# [SOLVED] RAM Upgrade



## kyoudi (Feb 29, 2012)

Hello, I am looking to upgrade my RAM, currently i am using 6 GB of very slow ram. The issue is i have never bought ram before, i am willing to spend quite a bit of money and its mainly for gaming and high usage. Here are my specs:

Operating System: Windows 7 Home Premium 64-bit
Memory: 6144MB RAM @ 665 mhz
CPU Intel(R) Core(TM) i5 CPU 650 @ 3.20GHz (4 CPUs), ~3.2GHz
The motherboard i use is a acer H57M01
PSU: xfx 650w core edition pro power supply.
GPU: Saphire hd 7850.

Thanks


----------



## makinu1der2 (Jan 1, 2008)

*Re: RAM Upgrade*

What model Acer is this? Are you currently having problems with the 6GB

I take it you are currently using DDR3 1333 memory (the max this boards supports)

You can upgrade to 8GB.


----------



## kyoudi (Feb 29, 2012)

*Re: RAM Upgrade*

Aspire M5811. Here is the info from CPU-z











I am not having major issues, i am just on a spree of upgrading and was not sure what to do next, i thought that upgrading ram would be most effective (other than the hard drive).


----------



## Tomken15 (Dec 7, 2011)

*Re: RAM Upgrade*

Run this Crucial.com scan then choose from what it gives you with the lowest CL value SDRAM, DDR2 and DDR RAM memory upgrades from Crucial.com


----------



## kyoudi (Feb 29, 2012)

*Re: RAM Upgrade*

The lowest CL value is the same as my current RAM :/

It seems this is the quickest my system can run, is it still worth an upgrade? if so these are two options i found are (they are both similar price) 

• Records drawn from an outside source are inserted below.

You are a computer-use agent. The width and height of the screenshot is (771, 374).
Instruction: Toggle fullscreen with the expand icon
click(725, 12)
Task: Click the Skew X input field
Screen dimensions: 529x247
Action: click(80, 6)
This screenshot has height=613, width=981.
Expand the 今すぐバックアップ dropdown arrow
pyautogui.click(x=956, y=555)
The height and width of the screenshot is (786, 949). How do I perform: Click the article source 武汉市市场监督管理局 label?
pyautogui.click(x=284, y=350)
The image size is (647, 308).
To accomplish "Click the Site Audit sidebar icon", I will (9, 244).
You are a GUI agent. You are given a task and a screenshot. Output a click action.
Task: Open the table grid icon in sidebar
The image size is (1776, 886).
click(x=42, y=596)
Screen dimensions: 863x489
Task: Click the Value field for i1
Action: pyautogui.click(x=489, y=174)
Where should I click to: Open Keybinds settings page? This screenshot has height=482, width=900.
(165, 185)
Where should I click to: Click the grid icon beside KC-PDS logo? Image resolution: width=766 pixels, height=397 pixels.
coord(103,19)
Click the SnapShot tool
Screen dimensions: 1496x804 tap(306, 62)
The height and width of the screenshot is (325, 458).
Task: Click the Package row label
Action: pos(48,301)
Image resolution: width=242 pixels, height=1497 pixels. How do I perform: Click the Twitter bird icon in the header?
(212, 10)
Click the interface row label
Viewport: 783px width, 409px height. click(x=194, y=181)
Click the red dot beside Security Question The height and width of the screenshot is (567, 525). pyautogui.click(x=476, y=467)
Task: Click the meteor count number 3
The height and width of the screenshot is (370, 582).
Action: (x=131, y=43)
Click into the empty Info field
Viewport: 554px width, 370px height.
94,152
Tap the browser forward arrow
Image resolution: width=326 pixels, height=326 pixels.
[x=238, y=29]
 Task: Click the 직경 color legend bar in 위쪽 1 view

Crucial: 4GB kit (2GBx2), 240-pin DIMM, DDR3 PC3-10600 upgrades for Acer Aspire M5811 Desktop/PC, CT1227405 from Crucial.com

Corsair: Corsair Memory

Or should i look to get a better hard drive for my OS and running programs to be on?


----------



## Tomken15 (Dec 7, 2011)

*Re: RAM Upgrade*

Then it looks like you have the best your motherboard will support and it may not be the RAM that is at fault.

Have a read through Glaswegian's guide on this forum for dealing with a slow computer http://www.techsupportforum.com/forums/f50/is-your-pc-running-slow-532075.html


----------



## Tyree (May 10, 2009)

*Re: RAM Upgrade*

Brand/specs/ configuration(2+4GB 3x3GB etc.) is the 6GB of RAM you are using now? If you're using 3 sticks your running in Single Channel Mode and that could be your issue.
You're RAM is running at 1333MHz so the Crucial isn't going to be any faster.


----------



## kyoudi (Feb 29, 2012)

*Re: RAM Upgrade*

Its not that the PC is running slow per say, i am just trying to increase the overall gaming experience and performance. What do you think i should upgrade next, if anything?


----------



## Tomken15 (Dec 7, 2011)

*Re: RAM Upgrade*

Read Post #7


----------



## Tyree (May 10, 2009)

*Re: RAM Upgrade*

What, if any, problems are you experiencing in games? Your GPU is certainly capable of rendering a good graphics.


----------



## kyoudi (Feb 29, 2012)

*Re: RAM Upgrade*

Well to be honest it seems the computer is perfectly capable of running all the most modern games pretty well, i might get a new hard drive as the 500 GB i have is not enough but that's about it.

Thanks.


----------



## Tomken15 (Dec 7, 2011)

*Re: RAM Upgrade*



kyoudi said:


> Its not that the PC is running slow per say, i am just trying to increase the overall gaming experience and performance. What do you think i should upgrade next, if anything?


Perhaps a new video card and that may involve a higher spec psu or you could try this free games booster program, that disables unnecessary services while you're gaming which will free up some of your existing memory Game Booster 3 Free Download, Speed Up PC for Top Gaming Performance and when was the last time you did a defrag ?


----------



## Tyree (May 10, 2009)

*Re: RAM Upgrade*



kyoudi said:


> Well to be honest it seems the computer is perfectly capable of running all the most modern games pretty well, i might get a new hard drive as the 500 GB i have is not enough but that's about it.
> 
> Thanks.


I see no reason your present hardware shouldn't be more than capable of giving you a good gaming experience.
If you need more storage, a new Hdd would be a good choice.


----------